• [Do this]: Edit the data below, replacing each occurrence of "How do I perform" with "How can I carry out" and leaving everything else unchanged.

• [Given data]:
<<<<

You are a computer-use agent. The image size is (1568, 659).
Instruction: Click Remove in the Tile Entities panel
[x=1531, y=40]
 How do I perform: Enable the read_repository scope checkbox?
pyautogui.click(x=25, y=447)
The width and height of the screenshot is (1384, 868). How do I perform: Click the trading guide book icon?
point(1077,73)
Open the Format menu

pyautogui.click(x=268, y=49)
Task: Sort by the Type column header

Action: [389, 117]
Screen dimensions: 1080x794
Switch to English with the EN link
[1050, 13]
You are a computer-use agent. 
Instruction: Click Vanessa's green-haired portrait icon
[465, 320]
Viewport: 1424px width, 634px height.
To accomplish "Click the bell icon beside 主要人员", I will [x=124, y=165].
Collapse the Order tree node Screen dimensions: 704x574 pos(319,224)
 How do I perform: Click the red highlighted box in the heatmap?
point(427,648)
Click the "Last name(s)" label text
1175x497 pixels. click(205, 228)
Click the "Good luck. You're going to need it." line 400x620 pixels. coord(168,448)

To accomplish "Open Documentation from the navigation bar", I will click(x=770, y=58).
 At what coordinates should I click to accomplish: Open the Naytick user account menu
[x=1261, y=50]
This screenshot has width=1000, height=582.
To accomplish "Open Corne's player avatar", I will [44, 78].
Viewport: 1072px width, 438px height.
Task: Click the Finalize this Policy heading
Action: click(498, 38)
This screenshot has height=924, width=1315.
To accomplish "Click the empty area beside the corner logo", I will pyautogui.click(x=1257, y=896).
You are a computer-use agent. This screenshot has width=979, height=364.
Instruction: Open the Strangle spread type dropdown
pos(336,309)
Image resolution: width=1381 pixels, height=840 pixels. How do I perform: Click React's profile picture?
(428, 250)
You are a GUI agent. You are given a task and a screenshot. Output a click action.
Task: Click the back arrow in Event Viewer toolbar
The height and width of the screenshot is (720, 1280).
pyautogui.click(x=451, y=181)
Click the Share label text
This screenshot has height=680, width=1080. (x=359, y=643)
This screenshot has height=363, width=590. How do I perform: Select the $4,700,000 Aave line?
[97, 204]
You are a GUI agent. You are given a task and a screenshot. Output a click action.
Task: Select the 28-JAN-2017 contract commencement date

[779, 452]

>>>>

• [Exercise solution]:
You are a computer-use agent. The image size is (1568, 659).
Instruction: Click Remove in the Tile Entities panel
[x=1531, y=40]
 How can I carry out: Enable the read_repository scope checkbox?
pyautogui.click(x=25, y=447)
The width and height of the screenshot is (1384, 868). How can I carry out: Click the trading guide book icon?
point(1077,73)
Open the Format menu

pyautogui.click(x=268, y=49)
Task: Sort by the Type column header

Action: [389, 117]
Screen dimensions: 1080x794
Switch to English with the EN link
[1050, 13]
You are a computer-use agent. 
Instruction: Click Vanessa's green-haired portrait icon
[465, 320]
Viewport: 1424px width, 634px height.
To accomplish "Click the bell icon beside 主要人员", I will [x=124, y=165].
Collapse the Order tree node Screen dimensions: 704x574 pos(319,224)
 How can I carry out: Click the red highlighted box in the heatmap?
point(427,648)
Click the "Last name(s)" label text
1175x497 pixels. click(205, 228)
Click the "Good luck. You're going to need it." line 400x620 pixels. coord(168,448)

To accomplish "Open Documentation from the navigation bar", I will click(x=770, y=58).
 At what coordinates should I click to accomplish: Open the Naytick user account menu
[x=1261, y=50]
This screenshot has width=1000, height=582.
To accomplish "Open Corne's player avatar", I will [44, 78].
Viewport: 1072px width, 438px height.
Task: Click the Finalize this Policy heading
Action: click(498, 38)
This screenshot has height=924, width=1315.
To accomplish "Click the empty area beside the corner logo", I will pyautogui.click(x=1257, y=896).
You are a computer-use agent. This screenshot has width=979, height=364.
Instruction: Open the Strangle spread type dropdown
pos(336,309)
Image resolution: width=1381 pixels, height=840 pixels. How can I carry out: Click React's profile picture?
(428, 250)
You are a GUI agent. You are given a task and a screenshot. Output a click action.
Task: Click the back arrow in Event Viewer toolbar
The height and width of the screenshot is (720, 1280).
pyautogui.click(x=451, y=181)
Click the Share label text
This screenshot has height=680, width=1080. (x=359, y=643)
This screenshot has height=363, width=590. How can I carry out: Select the $4,700,000 Aave line?
[97, 204]
You are a GUI agent. You are given a task and a screenshot. Output a click action.
Task: Select the 28-JAN-2017 contract commencement date

[779, 452]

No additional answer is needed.